In summary, when a container is created, a new cgroup will be created for each type of resource, and all the processes running in the container will be placed into these groups. Therefore, the resources that the processes in the container can use can be controlled through these cgroups.
Config cgroups
Hard way
We now understand when the cgroups are created, and how processes are assigned to each group. Finally, it's time to see how to actually use the cgroup to impose constraints on the processes. The memory constraint/cgroup is the easiest to understand, so we'll use that as an example.

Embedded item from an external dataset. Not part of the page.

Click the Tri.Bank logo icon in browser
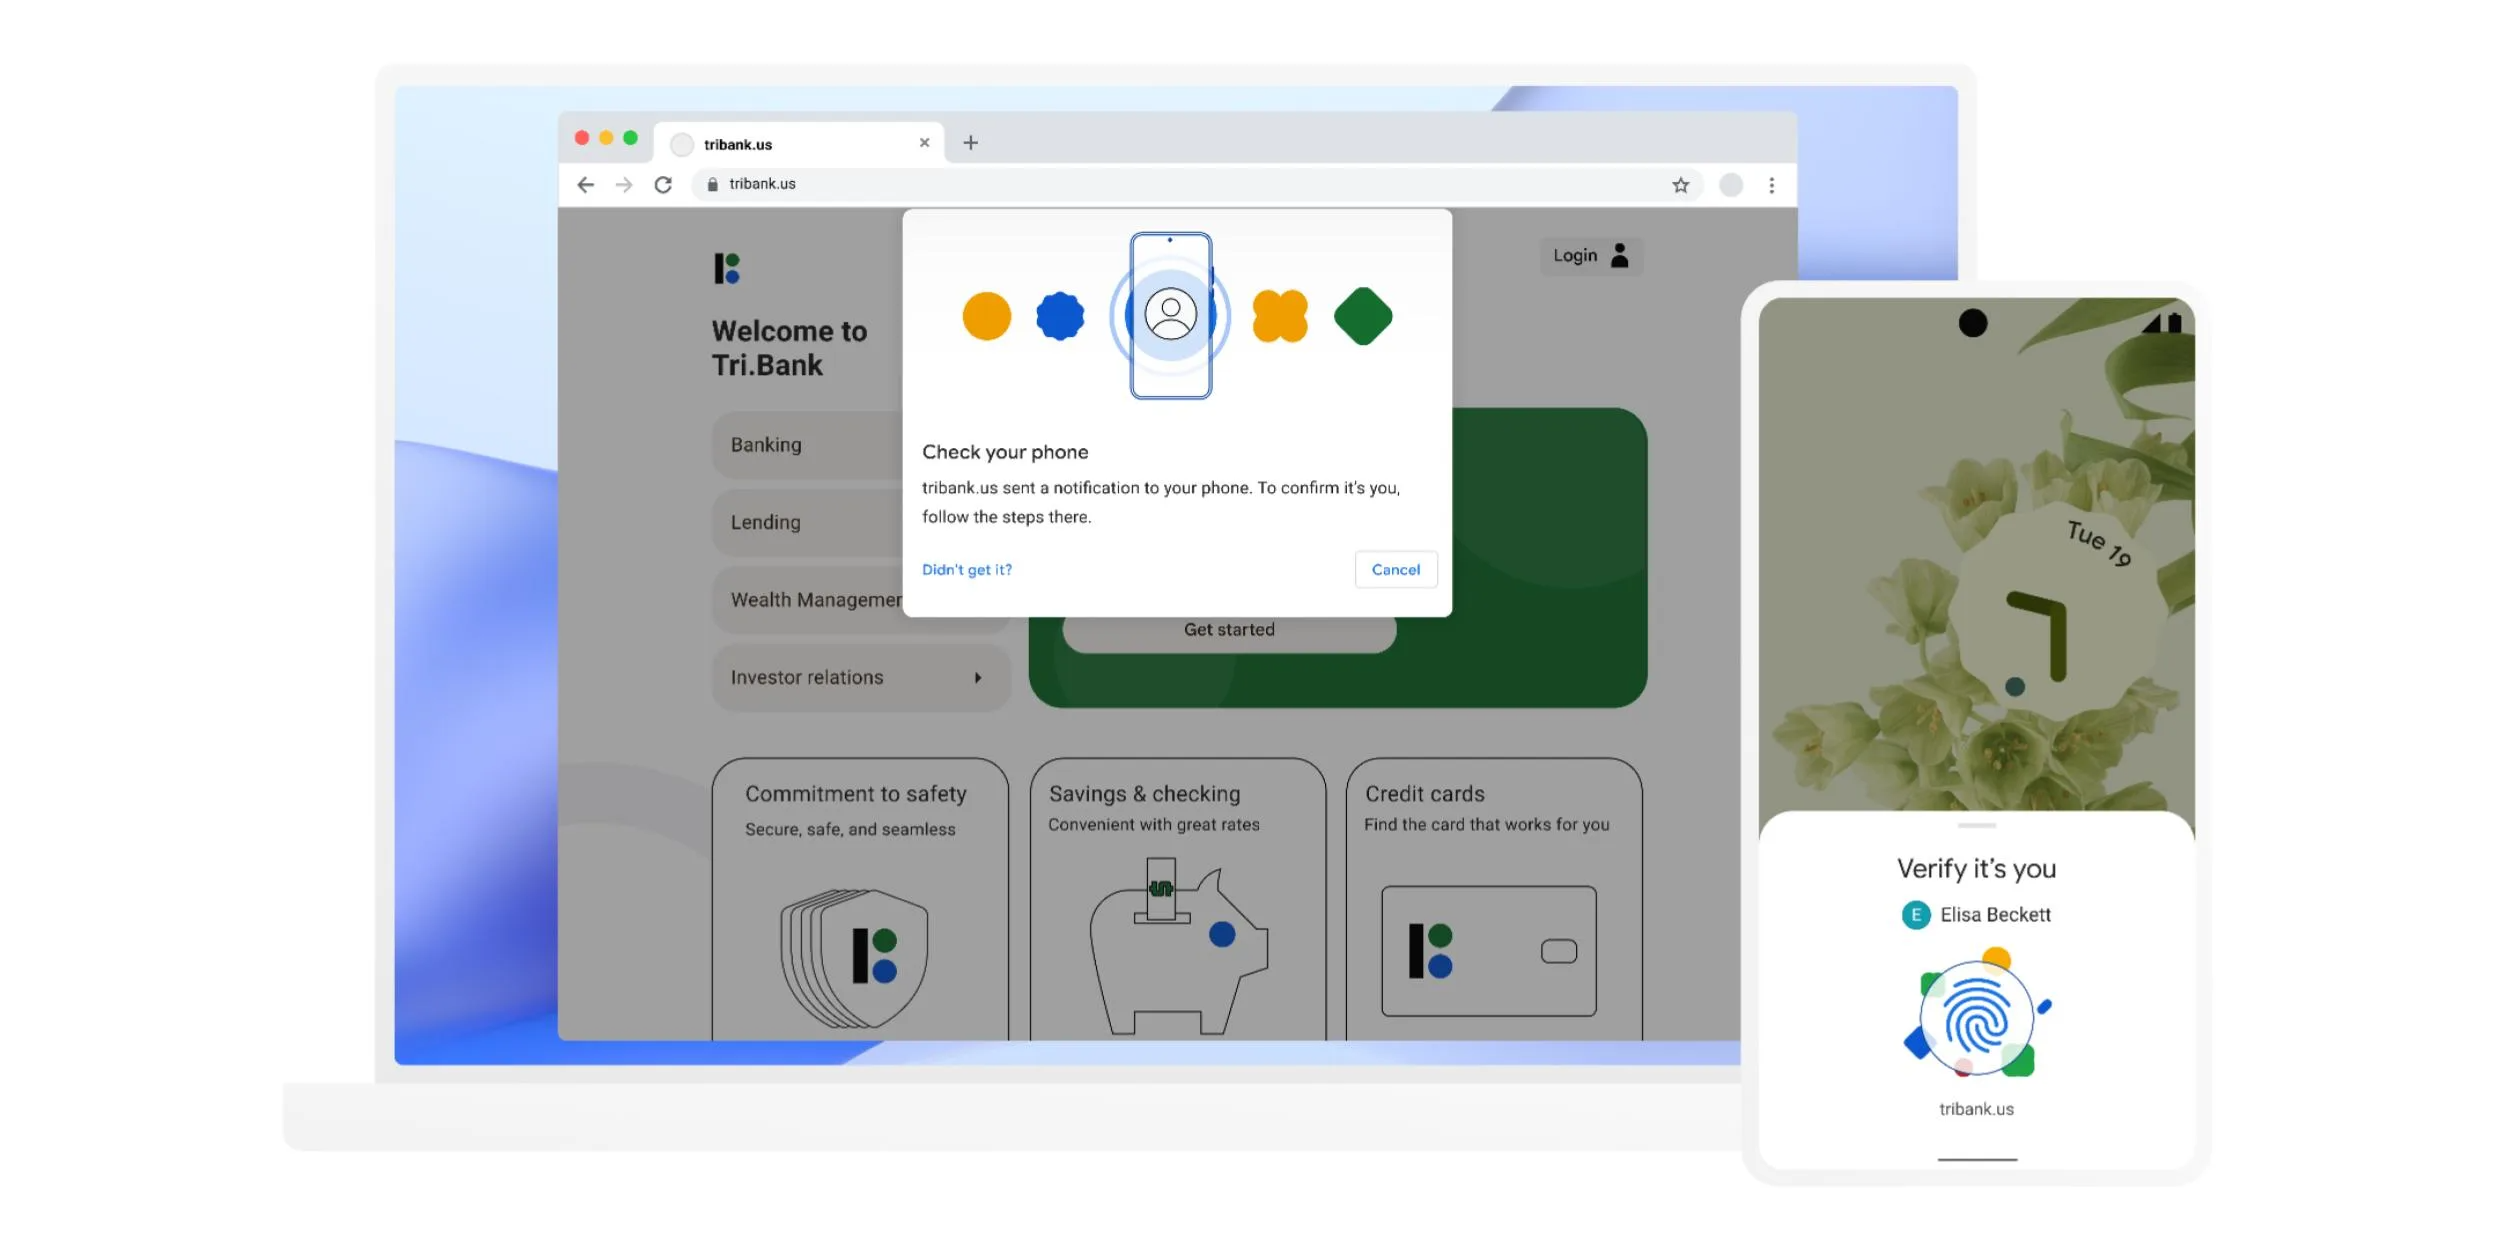2500x1250 pixels. pos(725,268)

However, if you check the memory cgroup configuration for xyxy12, it isn't set at all. I'm not sure where 9223372036854771712 comes from, but it's certainly not a useful limitation.

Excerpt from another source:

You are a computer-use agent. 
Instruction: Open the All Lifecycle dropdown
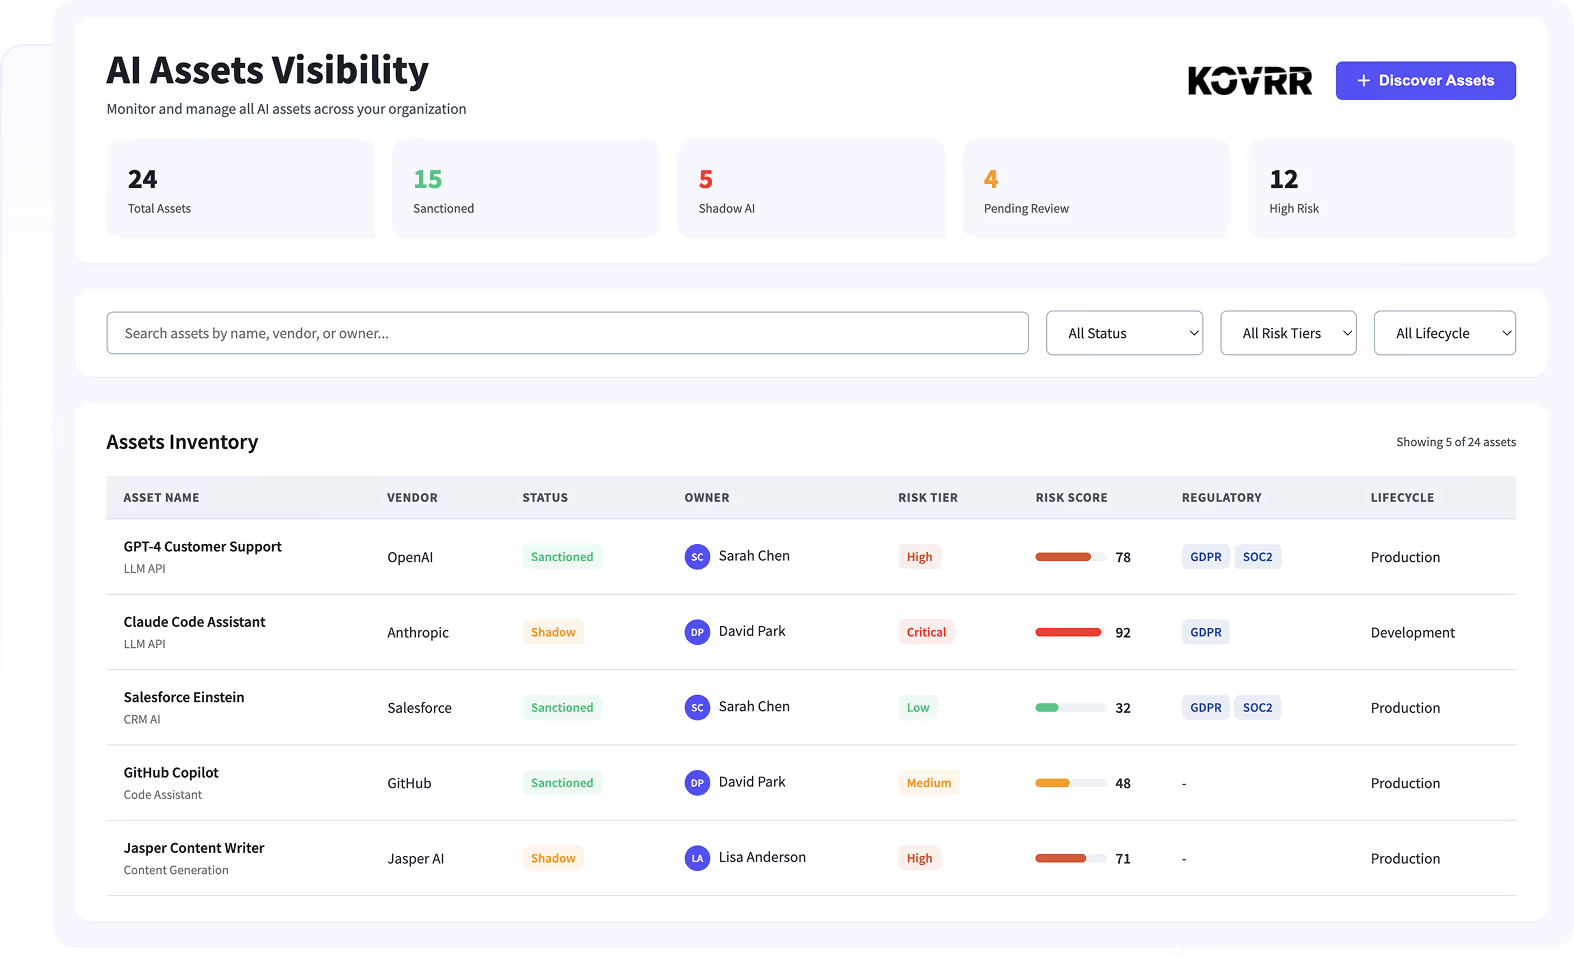[x=1444, y=333]
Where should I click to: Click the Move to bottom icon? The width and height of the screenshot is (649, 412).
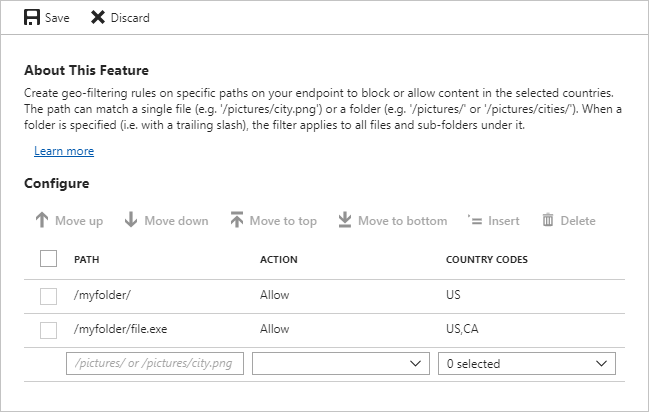tap(344, 220)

cat /sys/fs/cgroup/memory/user/1000.user/c2.session/xyxy12/memory.limit_in_bytes
9223372036854771712
To config a limit is as easy as writing a sysfs file.
# requires root
# echo "100000000" > /sys/fs/cgroup/memory/user/1000.user/c2.session/xyxy12/memory.limit_in_bytes
# echo "0" > /sys/fs/cgroup/memory/user/1000.user/c2.session/xyxy12/memory.swappiness
With this setting in place, any processes in the container won't be able to use more memory than 100M, once it exceeds, it will be killed, or paused, depending on the memory.oom_control setting.
Easy way
You are not supposed to configure the cgroup in this way, although this is what happens under the hood.

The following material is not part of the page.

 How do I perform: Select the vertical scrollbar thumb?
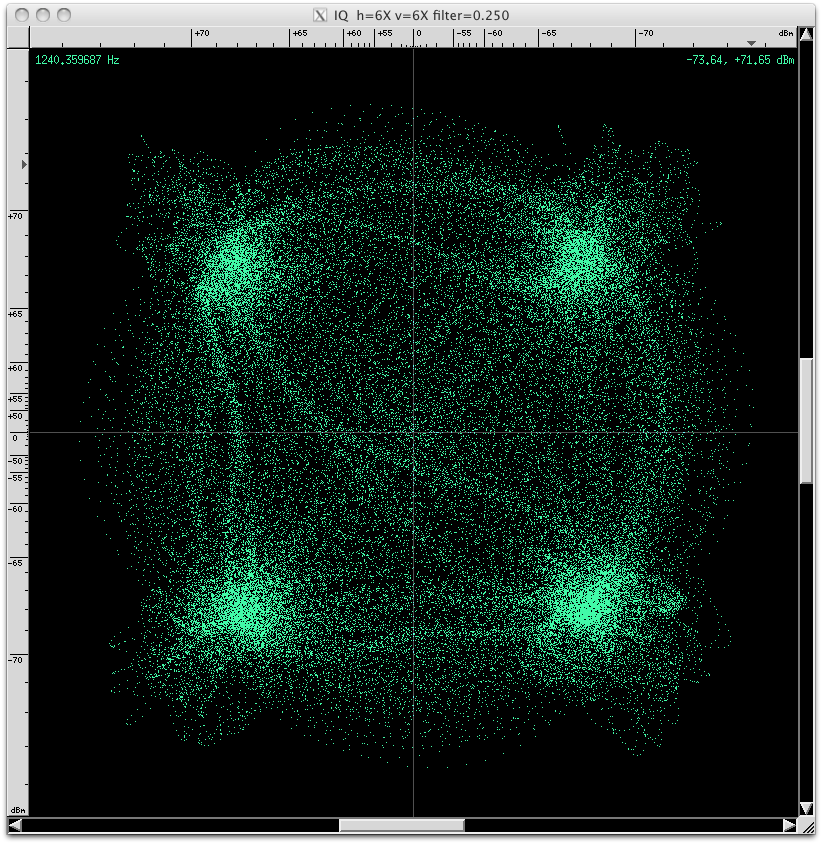pyautogui.click(x=807, y=420)
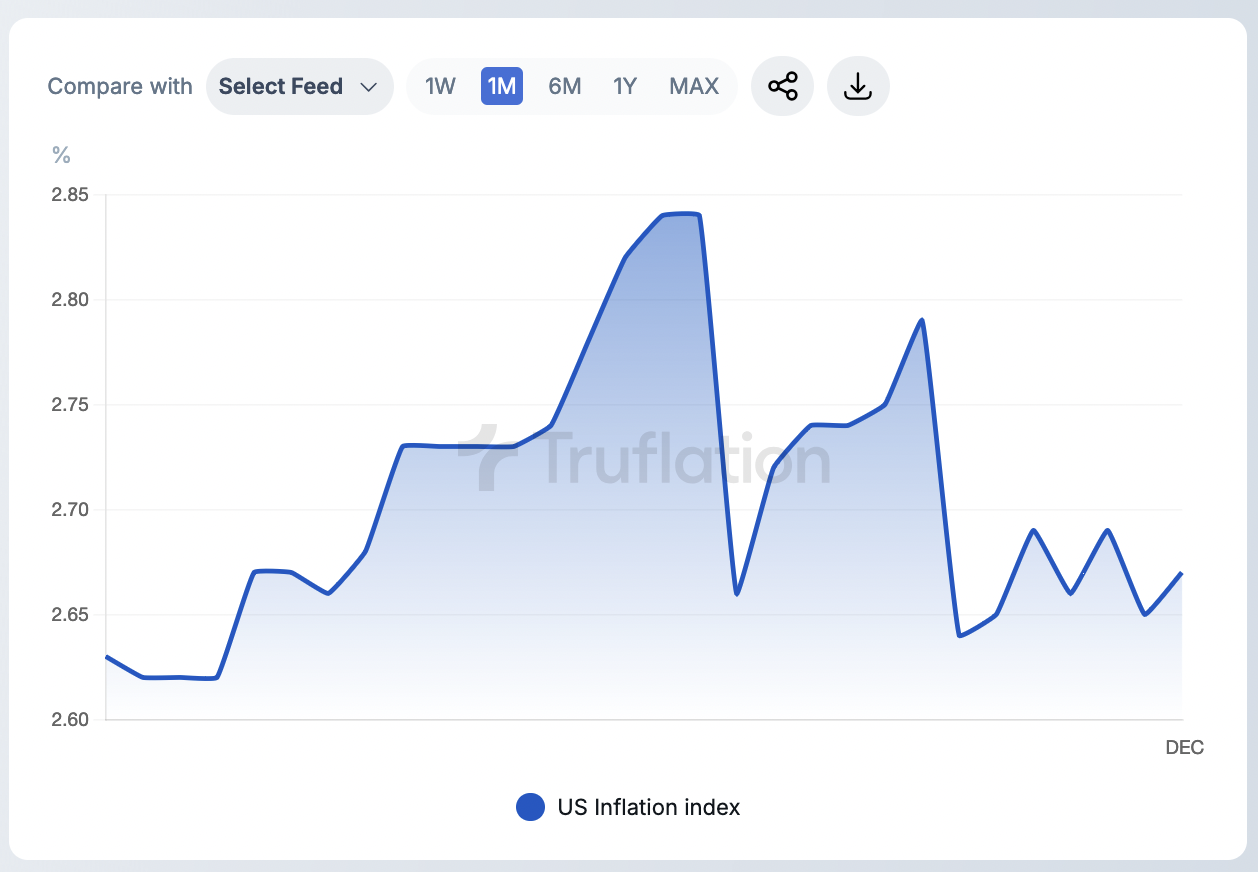Click the share chart icon
The width and height of the screenshot is (1258, 872).
click(x=782, y=86)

For runc, it can be easily set in the config.json file. By adding the following configuration snippet in the linux.resources section, you can limit all the processes launched in a container to a maximum of 100M memory.
"memory": {
"limit": 100000000,
"reservation": 200000
}
Under the hood, runc will write the file for you. This can be demonstrated by changing the value from 100000000 to 100000, which will cause an error:
container_linux.go:348: starting container process caused "process_linux.go:402:
container init caused \"process_linux.go:367: setting cgroup config for procHooks
process caused \\\"failed to write 100000 to memory.limit_in_bytes: write /sys/fs/cgroup/memory/user/1000.user/c2.session/xyxy12/memory.limit_in_bytes:
device or resource busy\\\"\""
If you use Docker, the memory limit can be specified in the docker run command using the --memory option. This option will be converted into a configuration file that is passed to runc, which will then write the corresponding sysfs file.
Summary
We walked through how Linux cgroups are used in containers.
- A new cgroup will be created for each new container.
- Executing a new process in a running container will join the newly created cgroups.
- Configuring the cgroup properly ensures that the processes in the container are controlled.